Sie hatte aber schon eine andere Meinung über das Gefangenenlager Guantanamo und keine Probleme, diese publik zu machen: In einem Interview mit Der Spiegel erklärte sie, dass es zwar eine Notwendigkeit für das Bekämpfen des Terrorismus gäbe, sie Bushs militärische Vorgehensweise jedoch ablehne: „Eine Institution wie Guantanamo kann und darf langfristig nicht operieren. Es müssen andere Wege gefunden werden, mit den Gefangenen umzugehen.“2
Aufgrund seiner vom Isolationismus bestimmten Politik waren weltweit viele Politiker froh, dass die Ära Bush 2009 zu Ende war. Sie hofften, dass Barack Obama die Beziehungen, die Bush zerstört hatte, reparieren könnte. Merkel sah das ein wenig anders, denn sie und Bush hatten eine gute Arbeitsbeziehung. Sie gab sogar zu, dass sie ihn vermissen würde.3 Dabei darf man nicht vergessen, dass Merkel im kommunistischen Ostdeutschland aufgewachsen ist. Daher empfand sie den Vereinigten Staaten gegenüber stets Dankbarkeit und sah möglicherweise den ehemaligen Präsidenten durch eine leicht rosarot gefärbte Brille. Dass die Politik von Bush nicht nur ihre europäischen Kollegen verstimmte, sondern auch ihre Mitbürger, entging der Kanzlerin sicherlich nicht.
Ihr war klar, dass sie eine Gratwanderung machen musste, denn die Deutschen waren von Barack Obama begeistert und sie selbst hatte Bedenken. So schrieben Ralf Beste, Dirk Kurbjuweit, Christian Schwägerl und Alexander Szandar in einem Spiegel-Artikel: „[…] 85 % der Deutschen würden auch Obama gewählt haben. Kaum ein anderes Thema genießt einen ähnlichen Konsens.“4 Ein Teil von Obamas Faszination ist möglicherweise auf die Hoffnung zurückzuführen, die er mit seinem Wahlkampf verbreitet hatte, und die Aussicht, dass Obama die von Bush geschwächten Beziehungen zu den USA wieder stärken könnte. Im Laufe seiner Präsidentschaft entwickelte Obama eine echte Zuneigung für die Deutschen, was ihnen nicht entging und das Gefühl der Hoffnung nur bestärkte. Dass die Deutschen den Präsidenten verehrten war ansteckend – und sollte schlussendlich auch die Kanzlerin befallen.

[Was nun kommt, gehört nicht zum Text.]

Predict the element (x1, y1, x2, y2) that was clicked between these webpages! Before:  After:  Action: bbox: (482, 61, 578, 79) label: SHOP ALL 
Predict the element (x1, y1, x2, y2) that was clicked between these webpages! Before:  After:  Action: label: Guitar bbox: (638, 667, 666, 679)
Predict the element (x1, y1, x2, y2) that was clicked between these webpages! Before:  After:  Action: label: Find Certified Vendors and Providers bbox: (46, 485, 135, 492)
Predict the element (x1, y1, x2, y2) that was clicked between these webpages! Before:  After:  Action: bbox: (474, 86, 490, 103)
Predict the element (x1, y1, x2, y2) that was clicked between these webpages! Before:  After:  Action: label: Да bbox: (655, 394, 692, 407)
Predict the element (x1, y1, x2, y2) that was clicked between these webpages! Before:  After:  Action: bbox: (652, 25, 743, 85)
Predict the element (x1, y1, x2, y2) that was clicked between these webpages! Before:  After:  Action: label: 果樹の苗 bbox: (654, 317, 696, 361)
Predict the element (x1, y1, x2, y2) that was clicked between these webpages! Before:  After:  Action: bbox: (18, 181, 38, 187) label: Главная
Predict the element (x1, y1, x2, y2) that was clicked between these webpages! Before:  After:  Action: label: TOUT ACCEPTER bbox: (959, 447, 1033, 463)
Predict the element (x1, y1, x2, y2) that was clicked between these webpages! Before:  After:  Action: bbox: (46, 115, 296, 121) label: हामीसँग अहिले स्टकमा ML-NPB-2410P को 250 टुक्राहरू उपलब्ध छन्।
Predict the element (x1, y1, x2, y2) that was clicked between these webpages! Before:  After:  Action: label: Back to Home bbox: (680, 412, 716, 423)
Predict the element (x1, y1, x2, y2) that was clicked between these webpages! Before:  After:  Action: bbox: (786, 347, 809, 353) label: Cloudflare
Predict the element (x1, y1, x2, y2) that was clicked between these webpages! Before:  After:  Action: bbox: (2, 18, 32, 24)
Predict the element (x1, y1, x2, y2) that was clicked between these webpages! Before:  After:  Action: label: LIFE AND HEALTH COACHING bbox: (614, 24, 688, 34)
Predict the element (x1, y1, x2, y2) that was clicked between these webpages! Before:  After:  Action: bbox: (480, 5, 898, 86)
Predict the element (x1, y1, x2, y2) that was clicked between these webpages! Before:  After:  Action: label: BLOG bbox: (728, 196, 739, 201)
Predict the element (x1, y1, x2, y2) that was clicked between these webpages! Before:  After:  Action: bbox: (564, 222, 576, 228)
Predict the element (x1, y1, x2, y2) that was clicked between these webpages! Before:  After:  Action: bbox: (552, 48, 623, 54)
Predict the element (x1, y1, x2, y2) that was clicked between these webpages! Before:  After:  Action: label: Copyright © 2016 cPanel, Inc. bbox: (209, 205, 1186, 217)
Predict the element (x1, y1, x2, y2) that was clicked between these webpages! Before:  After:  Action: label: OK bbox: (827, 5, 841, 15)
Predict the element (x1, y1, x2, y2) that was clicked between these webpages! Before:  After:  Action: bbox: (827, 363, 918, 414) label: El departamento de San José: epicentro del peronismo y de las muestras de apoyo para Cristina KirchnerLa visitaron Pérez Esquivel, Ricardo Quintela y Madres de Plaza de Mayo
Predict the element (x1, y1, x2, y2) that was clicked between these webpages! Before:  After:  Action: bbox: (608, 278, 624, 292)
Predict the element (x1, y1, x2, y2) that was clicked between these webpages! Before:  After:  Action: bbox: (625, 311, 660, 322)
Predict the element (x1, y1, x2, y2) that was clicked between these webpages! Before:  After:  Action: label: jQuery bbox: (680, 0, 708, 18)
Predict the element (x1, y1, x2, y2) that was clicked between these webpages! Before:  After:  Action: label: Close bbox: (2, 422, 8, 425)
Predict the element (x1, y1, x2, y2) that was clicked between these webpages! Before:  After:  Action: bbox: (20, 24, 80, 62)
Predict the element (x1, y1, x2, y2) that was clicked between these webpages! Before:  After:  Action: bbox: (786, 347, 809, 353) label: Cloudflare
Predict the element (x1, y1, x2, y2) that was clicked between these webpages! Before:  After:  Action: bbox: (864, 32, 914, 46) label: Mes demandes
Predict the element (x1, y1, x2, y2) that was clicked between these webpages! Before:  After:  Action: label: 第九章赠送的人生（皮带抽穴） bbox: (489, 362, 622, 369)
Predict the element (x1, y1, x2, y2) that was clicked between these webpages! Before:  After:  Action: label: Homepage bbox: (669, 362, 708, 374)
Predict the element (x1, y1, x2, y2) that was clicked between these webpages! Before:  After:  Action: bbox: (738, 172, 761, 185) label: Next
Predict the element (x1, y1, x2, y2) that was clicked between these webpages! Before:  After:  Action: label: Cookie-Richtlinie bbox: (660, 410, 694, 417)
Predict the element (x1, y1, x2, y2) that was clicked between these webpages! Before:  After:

Nach Obamas Vereidigung am 20. Januar 2009 gab Merkel ein Interview für Spiegel Online, in dem sie die historische Bedeutung seines Wahlsieges hervorhob und betonte, dass seine Funktion als erster schwarzer Präsident „eine große Stunde für Amerika ist, was viele Möglichkeiten bietet.”5 Ohne seinen Vorgänger überhaupt zu erwähnen, verteilte sie hier Seitenhiebe an Bush und seine Politik und hoffte, dass Obama einen anderen Ansatz haben würde, um die komplexen Probleme dieser Welt zu lösen – einen, der auf Kollaboration und den Dialog mit anderen baut.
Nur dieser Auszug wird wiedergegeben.